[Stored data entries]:
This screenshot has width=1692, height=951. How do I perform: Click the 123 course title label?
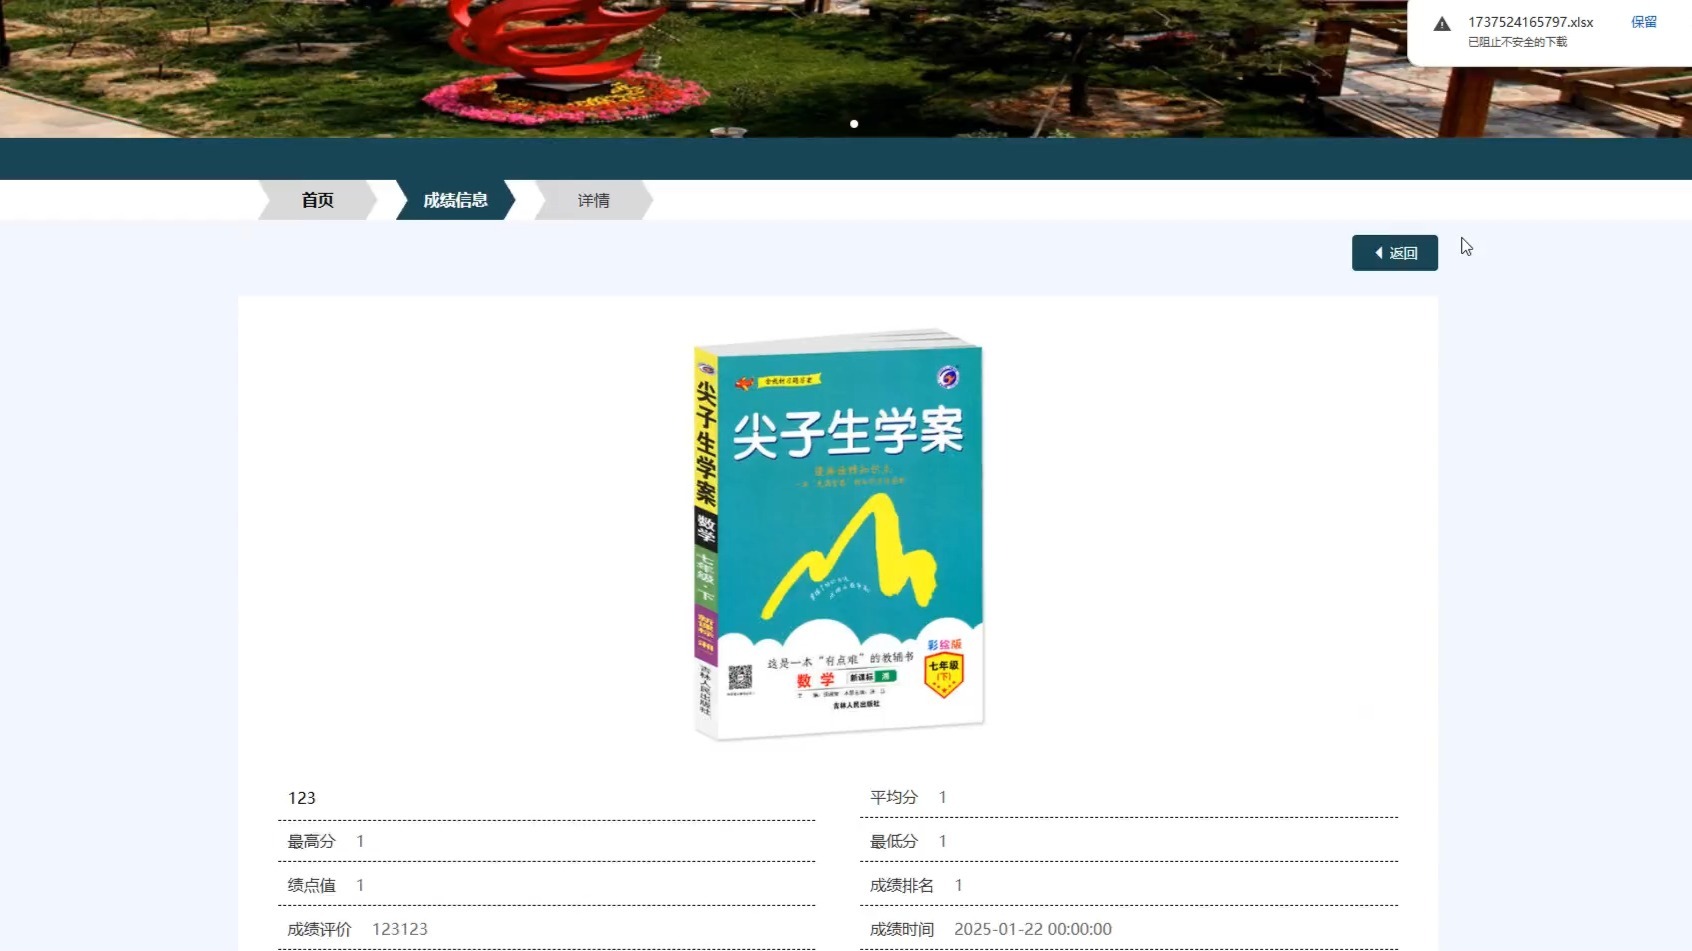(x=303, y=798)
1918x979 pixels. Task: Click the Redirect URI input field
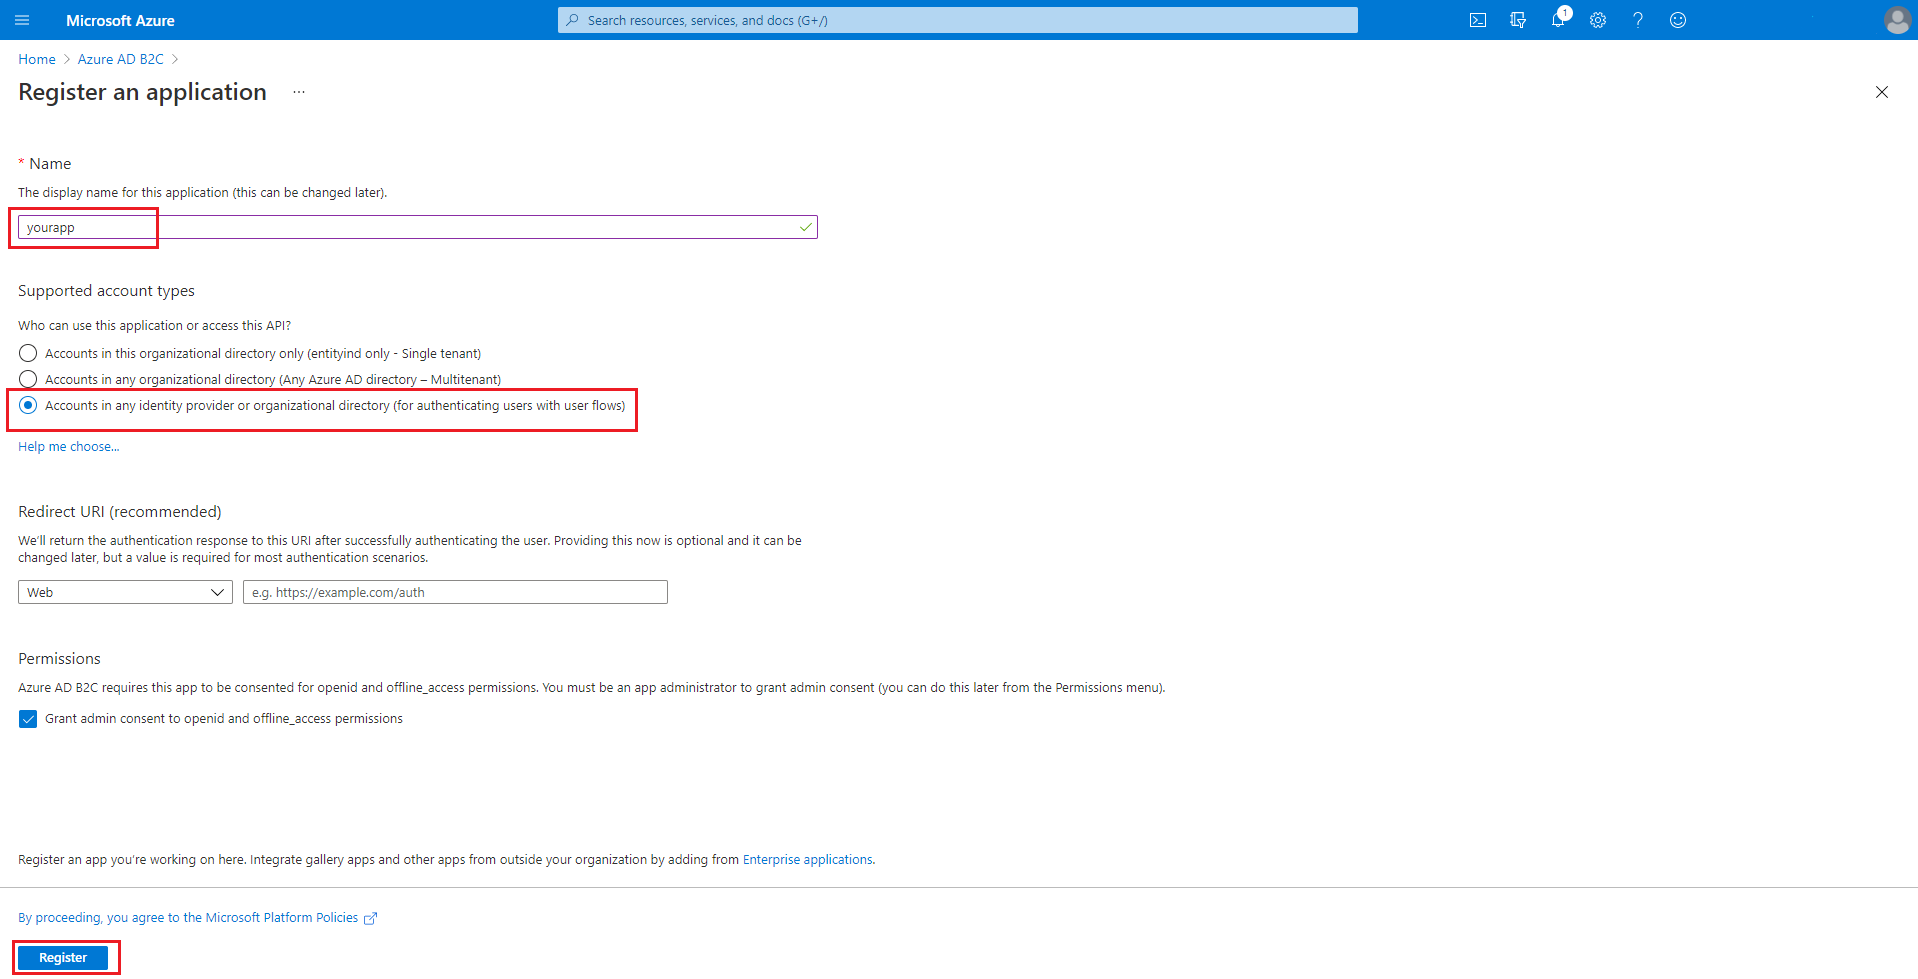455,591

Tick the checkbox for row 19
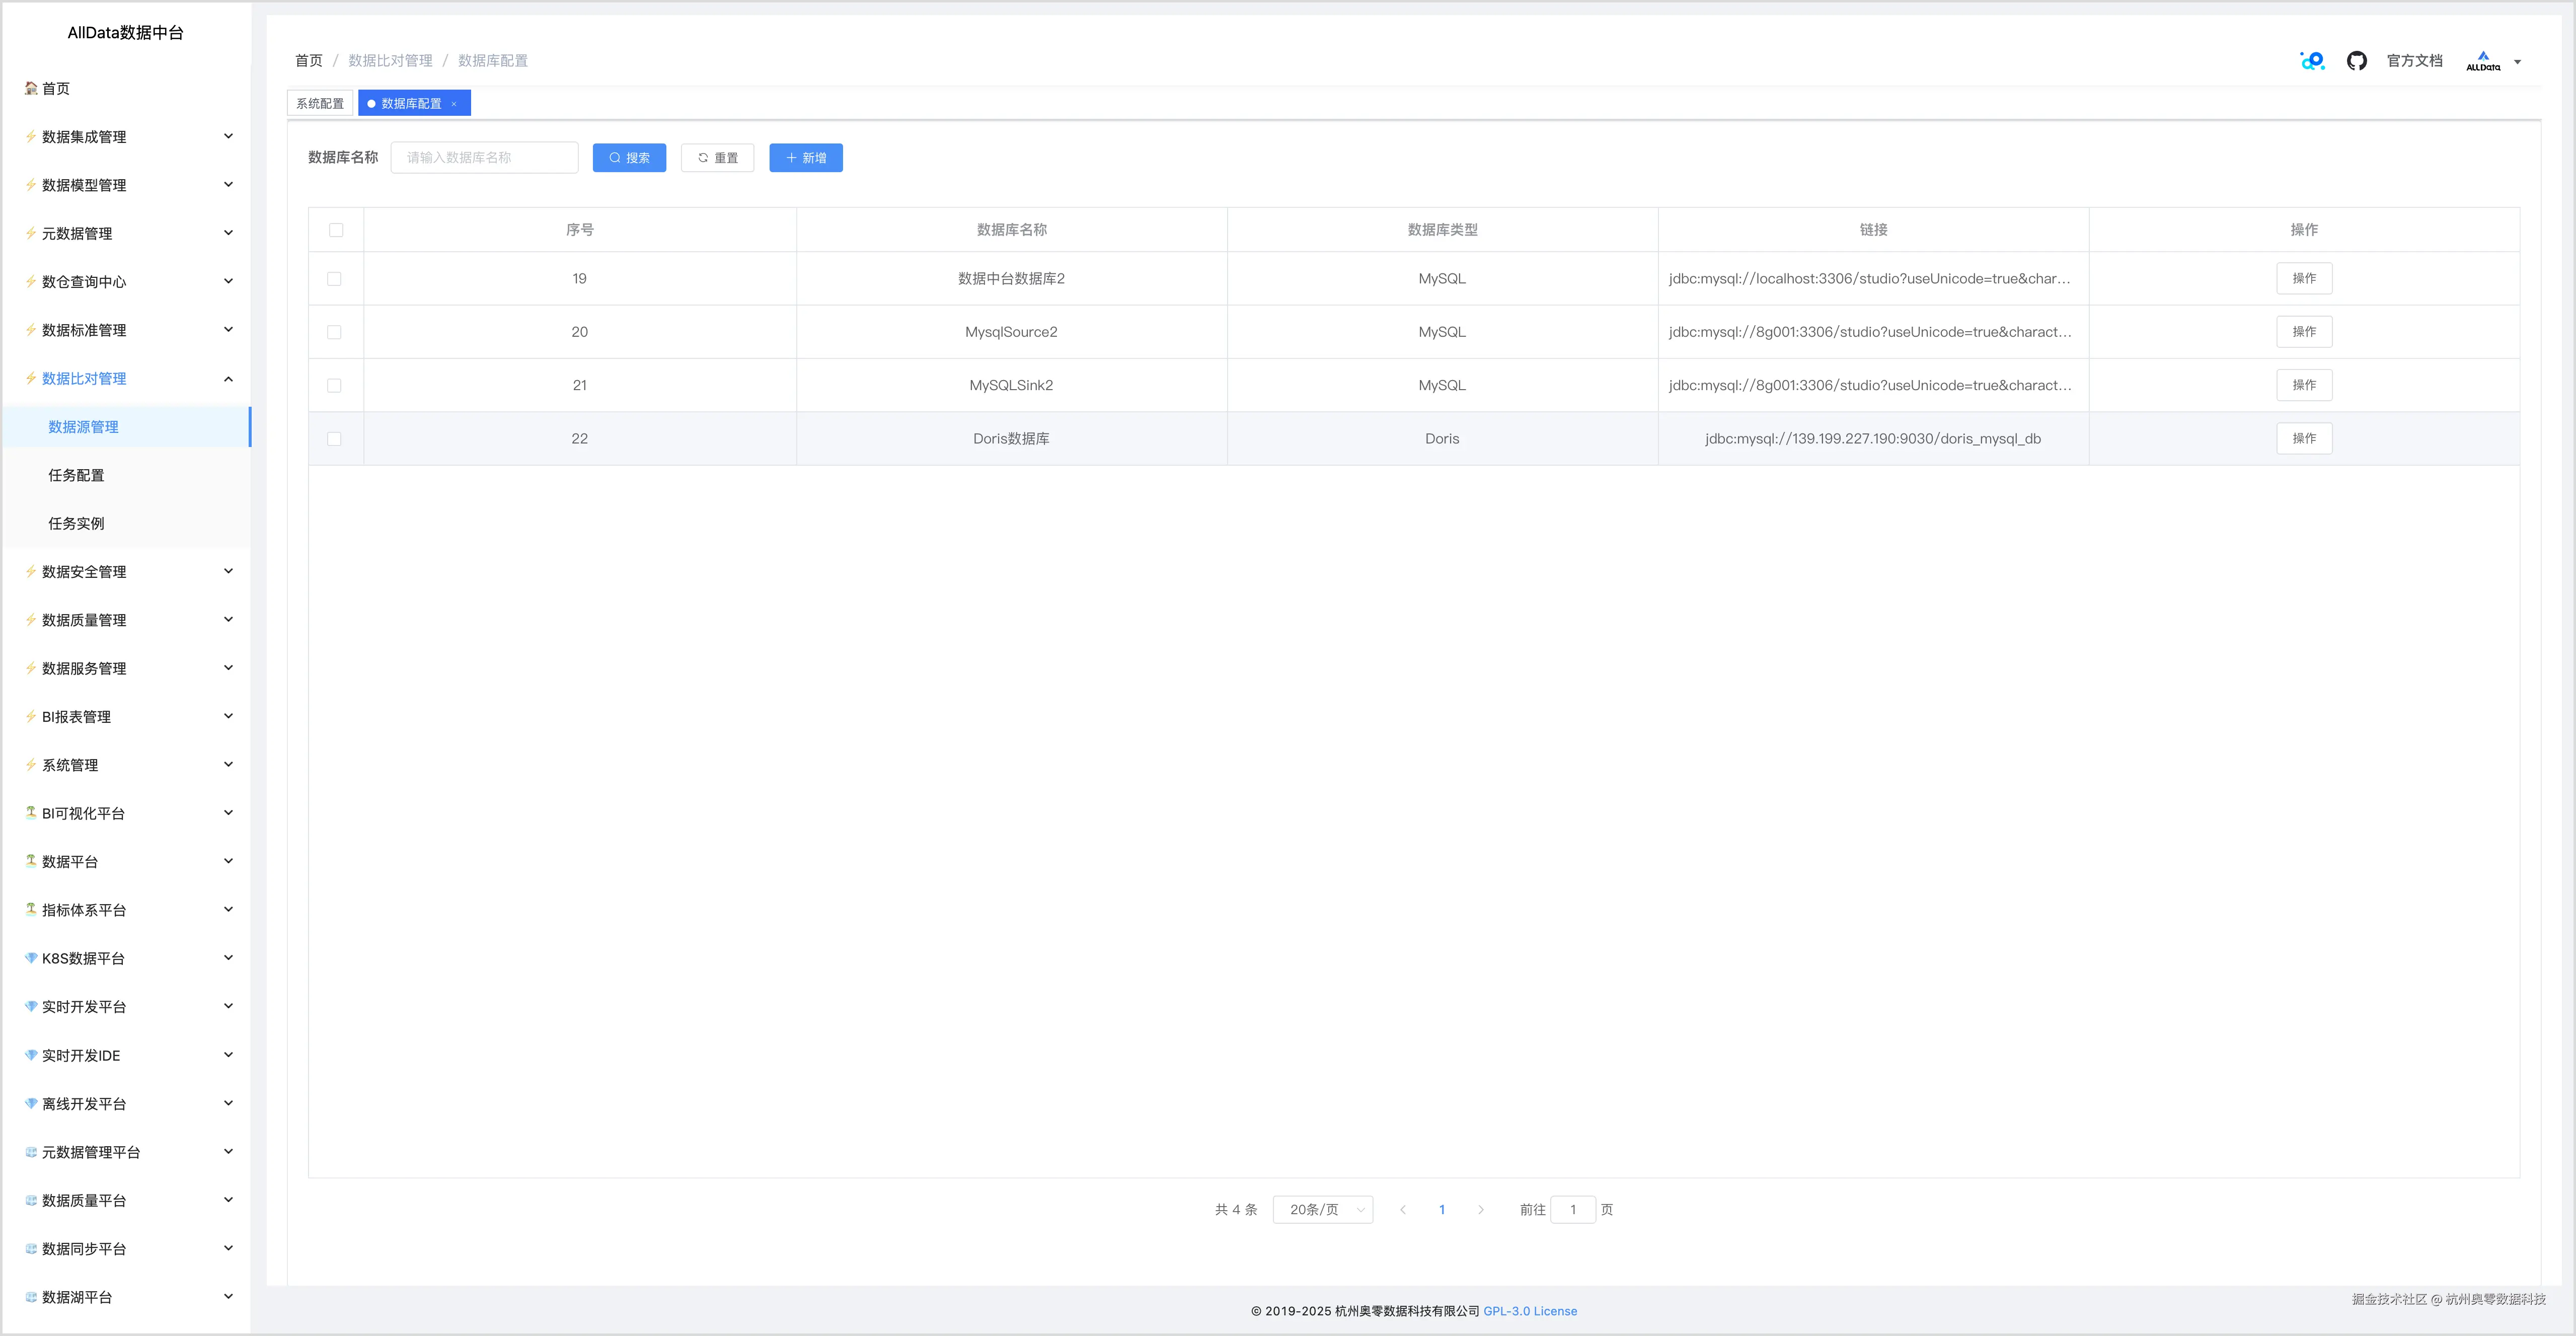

[Assignment]: Only the lines from the one with "1918x979 pixels. Task: Click" through the final line of the entries above are to be repeated, exactly as written and without pictures.

[Result of this exercise]:
1918x979 pixels. Task: Click the Redirect URI input field
455,591

Tick the checkbox for row 19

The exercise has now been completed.